As regards the last sentence of Sec. 5, this is what he said:The respondents’ reading of Section 5 disregards the tenor of the entire provision. A rational reading of the entire provision will show that the different parts isolated and then interpreted by the respondents are connected by the conjunctions provided, that and provided, further that and provided, finally that. These conjunctions signify that the clauses that follow the conjunction are a pre-requisite or a condition to the fulfillment of the previous clause. The words provided, that mean the same as “as long as,” “in order that,” and “if only.” . . . In this light, Section 5 should be interpreted to mean that the COMELEC is authorized to use an AES as long as the following requisites are complied with: (1) for the regular national and local elections, which shall be held immediately after the effectivity of the Act, the AES shall be used in at least two highly urbanized cities and two provinces each in Luzon, Visayas and Mindanao; (2) that local government units whose officials have been the subject of administrative charges within sixteen months prior to the May 14, 2007 elections shall not be chosen; and (3) that no area shall be chosen without the consent of the Sanggunian of the local government unit concerned. And, when the above conditions are complied with, the AES shall be implemented nationwide in succeeding regular national and local elections.

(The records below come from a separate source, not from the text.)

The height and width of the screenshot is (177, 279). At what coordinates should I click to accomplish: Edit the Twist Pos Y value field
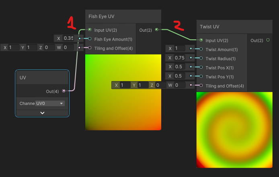180,76
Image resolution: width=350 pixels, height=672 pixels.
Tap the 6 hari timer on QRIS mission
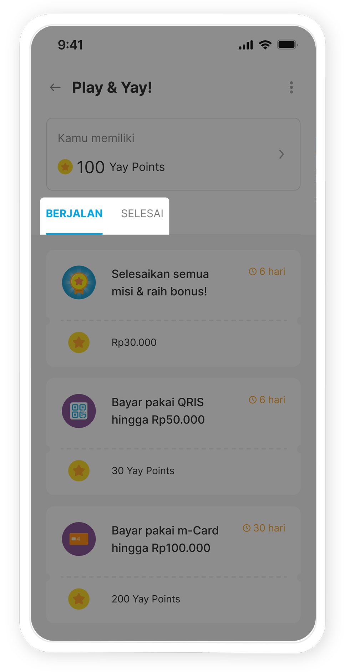click(267, 400)
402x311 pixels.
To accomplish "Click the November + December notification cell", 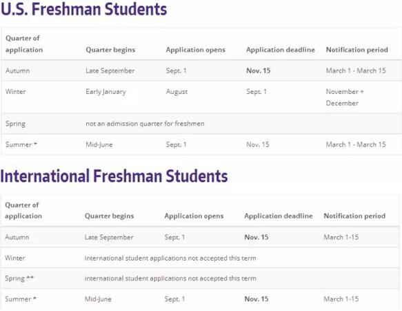I will 345,97.
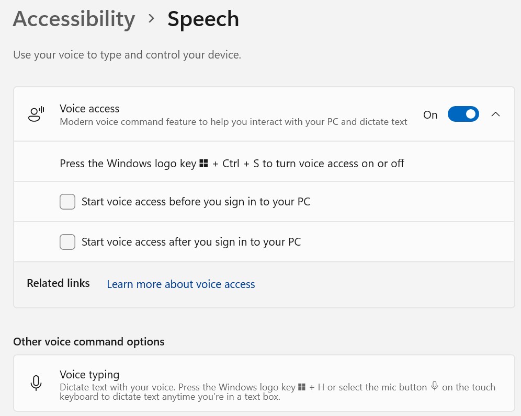Click the On label beside the toggle
The height and width of the screenshot is (416, 521).
coord(430,115)
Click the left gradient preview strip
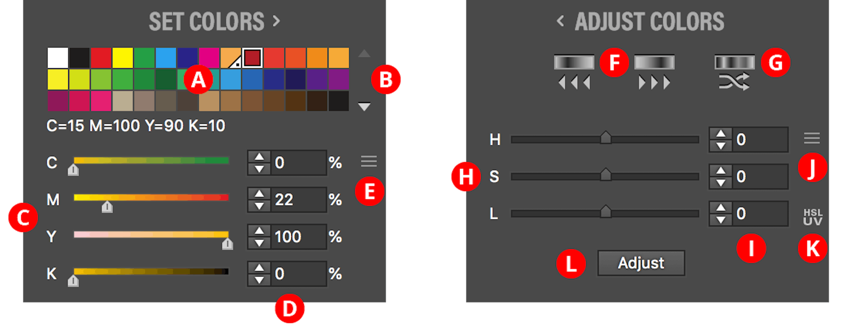 [x=574, y=61]
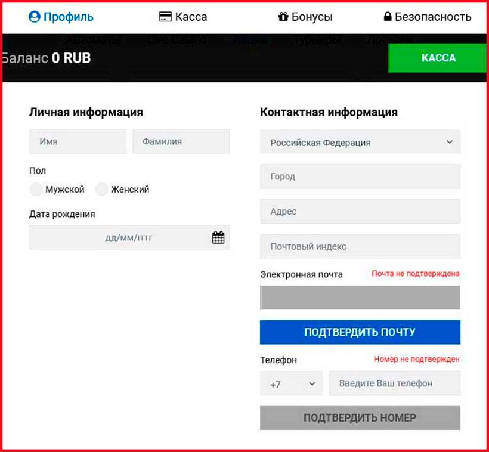Viewport: 489px width, 452px height.
Task: Open the Лотереи section
Action: point(388,41)
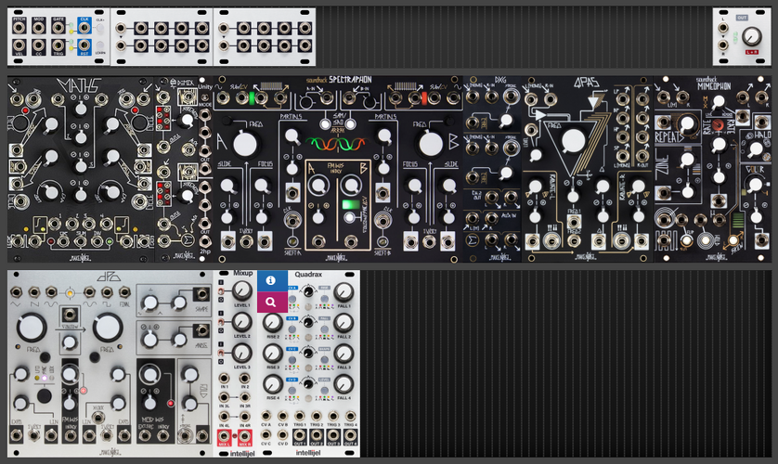Viewport: 778px width, 464px height.
Task: Toggle the L+R button on output module
Action: (752, 52)
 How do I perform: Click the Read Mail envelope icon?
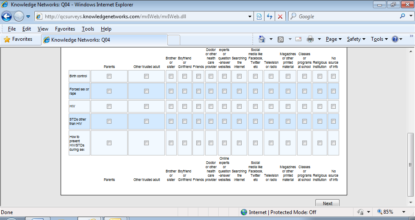click(298, 39)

The last sentence of the provision which provides that “[i]n succeeding regular national or local elections, the AES shall be implemented nationwide” may appear as not connected to the enumeration of requirements for the use of an AES. But this does not mean that it can be read in isolation and independently from the rest of the provision. Section 5 expressly declares that the COMELEC's authority to use the AES on a nationwide scale is contingent on the prior conduct of partial automation in two provinces and two highly urbanized cities each in Luzon, Visayas and Mindanao.But the chief justice, while recognizing the necessity of a pilot testing before full automation is implemented, stopped short by siding with the majority in holding that with the enactment of RA 9525 on March 5, 2009, which appropriated Php 11 billion for the 2010 elections, the pilot test requirement has been dispensed with. The argument is that it is the congressional intent in enacting RA 9525 to make way for full automation in 2010 despite the failure to implement a limited AES (two cities and two provinces automation) in May 2007.